Depuis son retour aux affaires, Silvio Berlusconi a durci la politique de répression envers les Romanichels en dévastant leurs quartiers de fortune, mais principalement, et cela avec l’aide de la Croix-Rouge, en recensant les empreintes ADN des 160 000 Romanichels, y compris celles des enfants. Par ce fichage de la communauté Rom, le gouvernement déclare vouloir garantir à ceux qui ont le droit de rester dans le pays de pouvoir vivre dans des conditions décentes et à renvoyer chez eux ceux qui n’ont pas le droit de rester en Italie. L’Eglise catholique a émis de vives critiques envers ce fichage qui pourrait à terme raviver la discrimination raciale dont l’Italie a déjà fait l’amère expérience avec les lois raciales de Benito Mussolini. En parallèle, le magazine de l’Eglise catholique Famiglia Cristina a dénoncé le silence révoltant de l’opinion publique contre une mesure indécente digne d’un État de police en ajoutant que le fichage aurait été acceptable si en parallèle le ministre de l’Intérieur avait présenté un plan pour que tous les enfants Roms soient scolarisés et puissent vivre ailleurs que dans des lieux partagés avec rats et souris. L’Eglise peine cependant à se faire entendre car plus de 61,7 % des Italiens se déclarent favorables au fichage des enfants Roms.
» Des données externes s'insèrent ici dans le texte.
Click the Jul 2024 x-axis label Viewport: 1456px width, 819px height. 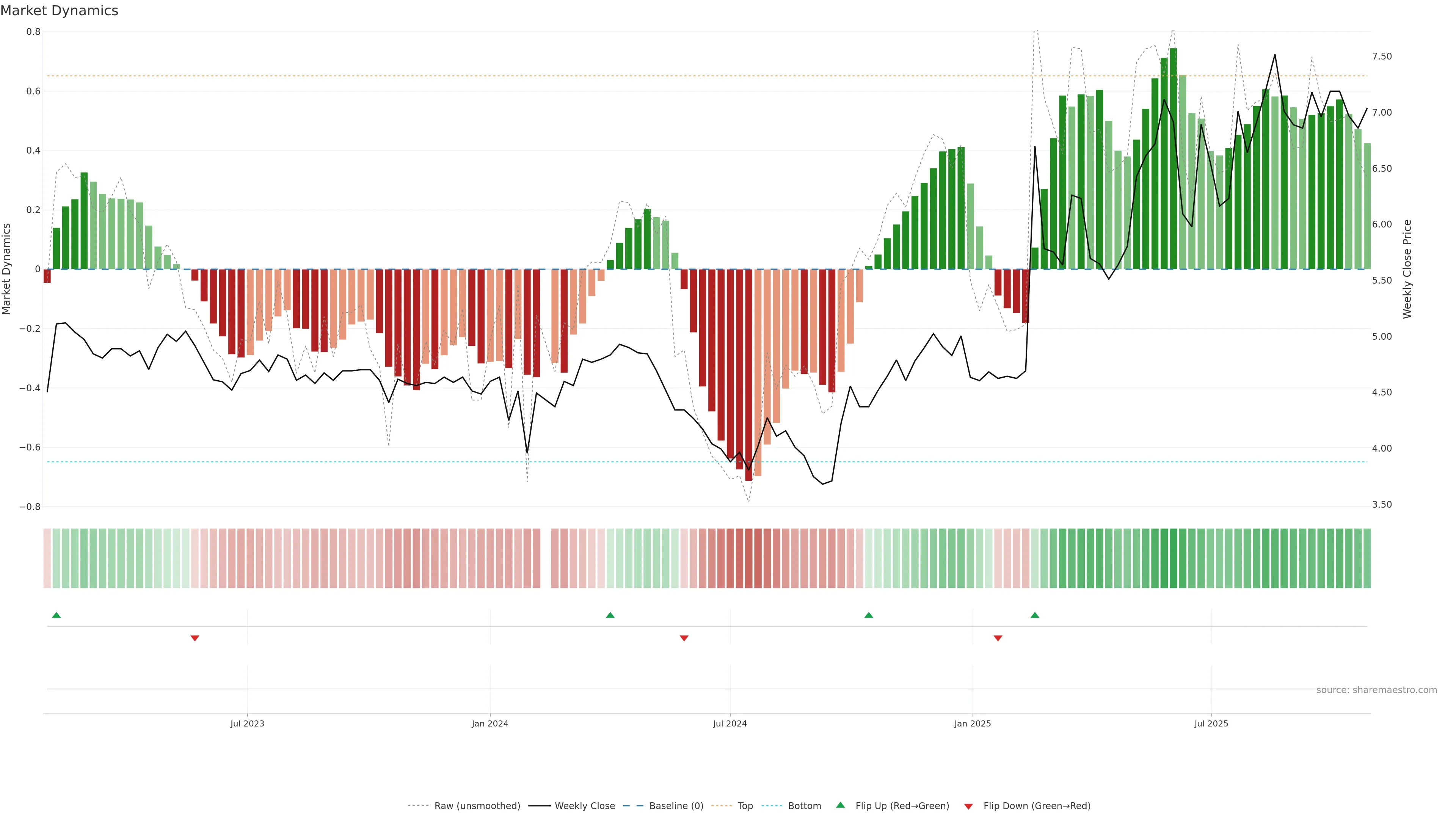(x=730, y=723)
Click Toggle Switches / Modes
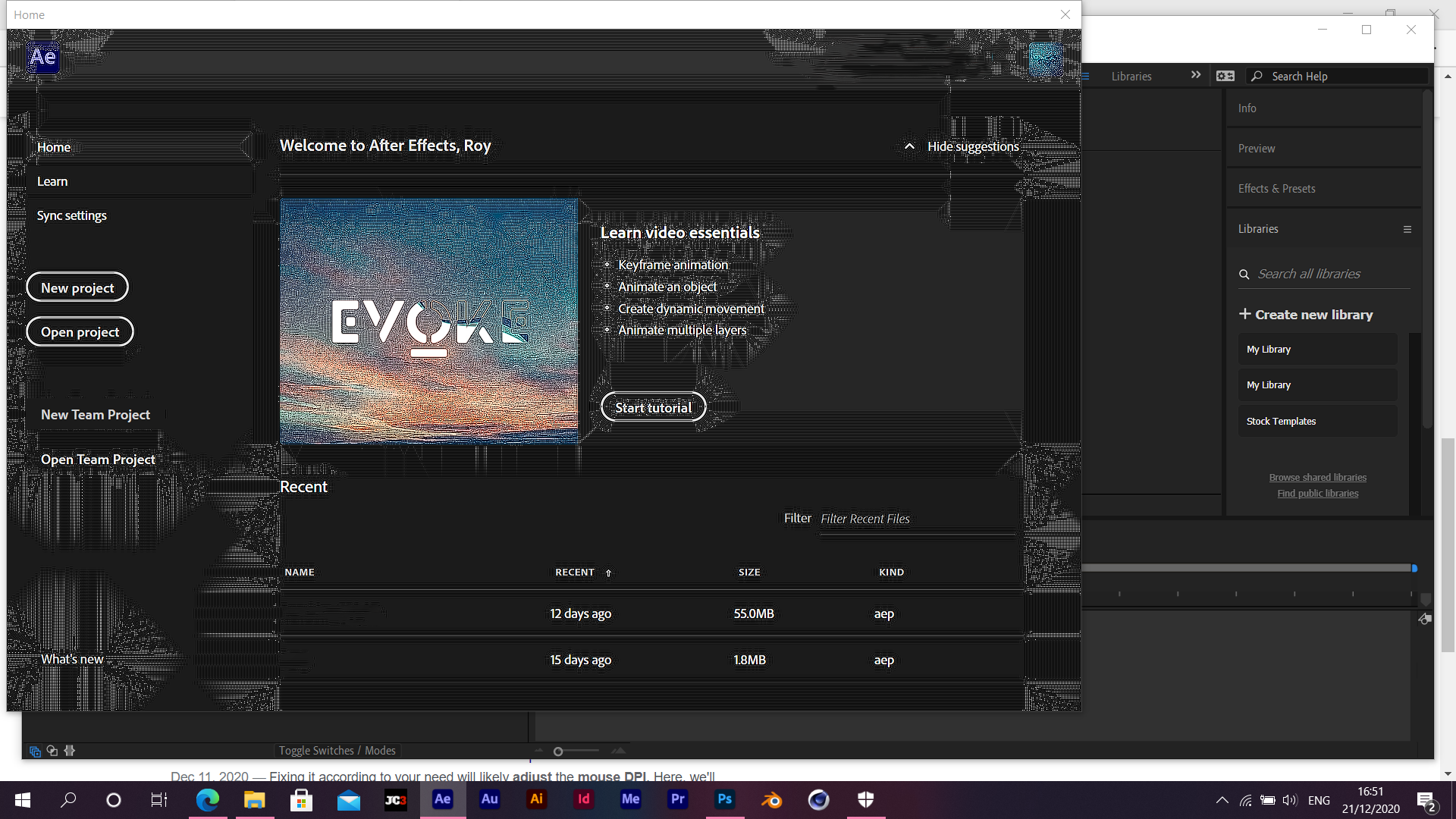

Un autre fait-divers a alimenté la presse italienne le mois dernier, lors du passage à tabac d’un jeune immigré ghanéen de 22 ans du nom d’Emmanuel (qui se trouvait par ailleurs en situation régulière), par les forces de l’ordre qui ont invoqué pour raisons officielles de cette véritable boucherie un "délit de fuite". Libéré après ce sinistre incident, Emmanuel a affirmé à la presse que les policiers l’avaient suivi puis lui avaient saisi les mains. Il avait alors tenté de s’enfuir, mais, vite rattrapé il est plaqué à terre par les forces de l’ordre. Ils m’ont mis un pied sur la tête et ils ont commencé à me frapper. Puis ils m’ont menotté, l’un d’entre eux m’a donné un coup de poing, affirme-t-il. La scène se serait alors poursuivie dans le véhicule des forces de l’ordre qui l’auraient à multiples reprises traité de nègre. Vient ensuite une série d’humiliations durant lesquelles les policiers le déshabillent, le contraignent à signer des documents inconnus, l’accusent d’avoir tenté de fuir et de consommer de la drogue, etc. Emmanuel ne craque pas et les policiers finissent par appeler les parents du jeune Ghanéen qui, à la vue de leur fils, demandent des explications. Les forces de l’ordre répondront alors il est tombé.